— HOW TO COMPLETE THIS TASK —
Give back every line of the data, word for word.

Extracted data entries
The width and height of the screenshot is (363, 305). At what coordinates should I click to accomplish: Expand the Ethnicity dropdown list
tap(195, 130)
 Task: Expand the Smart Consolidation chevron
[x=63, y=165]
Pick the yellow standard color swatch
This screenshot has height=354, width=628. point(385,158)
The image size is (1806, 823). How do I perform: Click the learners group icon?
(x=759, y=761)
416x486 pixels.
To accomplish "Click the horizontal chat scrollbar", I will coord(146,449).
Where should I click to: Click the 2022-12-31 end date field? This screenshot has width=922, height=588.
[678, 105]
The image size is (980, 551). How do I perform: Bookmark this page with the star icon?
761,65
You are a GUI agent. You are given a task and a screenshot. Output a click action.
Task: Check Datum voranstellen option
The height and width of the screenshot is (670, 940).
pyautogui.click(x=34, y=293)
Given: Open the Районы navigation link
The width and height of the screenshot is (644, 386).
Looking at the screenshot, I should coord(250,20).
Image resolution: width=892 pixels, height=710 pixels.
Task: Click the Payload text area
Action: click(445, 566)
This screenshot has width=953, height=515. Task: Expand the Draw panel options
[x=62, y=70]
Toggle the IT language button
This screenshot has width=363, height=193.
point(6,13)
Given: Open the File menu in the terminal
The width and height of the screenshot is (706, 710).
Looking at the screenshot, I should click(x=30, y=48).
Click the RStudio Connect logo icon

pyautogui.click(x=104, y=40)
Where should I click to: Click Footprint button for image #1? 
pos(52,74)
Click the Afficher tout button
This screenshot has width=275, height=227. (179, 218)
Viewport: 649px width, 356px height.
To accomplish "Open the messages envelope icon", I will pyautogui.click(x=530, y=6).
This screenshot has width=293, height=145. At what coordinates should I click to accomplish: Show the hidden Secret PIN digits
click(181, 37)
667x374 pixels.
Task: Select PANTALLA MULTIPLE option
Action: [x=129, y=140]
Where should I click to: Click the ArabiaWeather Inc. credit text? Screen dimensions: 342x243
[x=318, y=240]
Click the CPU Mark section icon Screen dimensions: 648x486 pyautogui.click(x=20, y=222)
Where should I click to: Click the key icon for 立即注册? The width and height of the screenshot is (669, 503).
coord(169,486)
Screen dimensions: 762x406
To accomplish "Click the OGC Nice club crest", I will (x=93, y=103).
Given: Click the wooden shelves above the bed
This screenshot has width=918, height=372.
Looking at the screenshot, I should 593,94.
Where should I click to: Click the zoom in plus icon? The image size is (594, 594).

— RESPONSE TO THIS EXERCISE —
The width and height of the screenshot is (363, 305). At what coordinates should I click to accomplish: Expand the Ethnicity dropdown list
tap(195, 130)
 Task: Expand the Smart Consolidation chevron
[x=63, y=165]
Pick the yellow standard color swatch
This screenshot has height=354, width=628. point(385,158)
The image size is (1806, 823). How do I perform: Click the learners group icon?
(x=759, y=761)
416x486 pixels.
To accomplish "Click the horizontal chat scrollbar", I will coord(146,449).
Where should I click to: Click the 2022-12-31 end date field? This screenshot has width=922, height=588.
[678, 105]
The image size is (980, 551). How do I perform: Bookmark this page with the star icon?
761,65
You are a GUI agent. You are given a task and a screenshot. Output a click action.
Task: Check Datum voranstellen option
The height and width of the screenshot is (670, 940).
pyautogui.click(x=34, y=293)
Given: Open the Районы navigation link
The width and height of the screenshot is (644, 386).
Looking at the screenshot, I should coord(250,20).
Image resolution: width=892 pixels, height=710 pixels.
Task: Click the Payload text area
Action: click(445, 566)
This screenshot has width=953, height=515. Task: Expand the Draw panel options
[x=62, y=70]
Toggle the IT language button
This screenshot has width=363, height=193.
point(6,13)
Given: Open the File menu in the terminal
The width and height of the screenshot is (706, 710).
Looking at the screenshot, I should click(x=30, y=48).
Click the RStudio Connect logo icon

pyautogui.click(x=104, y=40)
Where should I click to: Click Footprint button for image #1? 
pos(52,74)
Click the Afficher tout button
This screenshot has width=275, height=227. (179, 218)
Viewport: 649px width, 356px height.
To accomplish "Open the messages envelope icon", I will pyautogui.click(x=530, y=6).
This screenshot has width=293, height=145. At what coordinates should I click to accomplish: Show the hidden Secret PIN digits
click(181, 37)
667x374 pixels.
Task: Select PANTALLA MULTIPLE option
Action: [x=129, y=140]
Where should I click to: Click the ArabiaWeather Inc. credit text? Screen dimensions: 342x243
[x=318, y=240]
Click the CPU Mark section icon Screen dimensions: 648x486 pyautogui.click(x=20, y=222)
Where should I click to: Click the key icon for 立即注册? The width and height of the screenshot is (669, 503).
coord(169,486)
Screen dimensions: 762x406
To accomplish "Click the OGC Nice club crest", I will (x=93, y=103).
Given: Click the wooden shelves above the bed
This screenshot has width=918, height=372.
Looking at the screenshot, I should 593,94.
Where should I click to: Click the zoom in plus icon? The image size is (594, 594).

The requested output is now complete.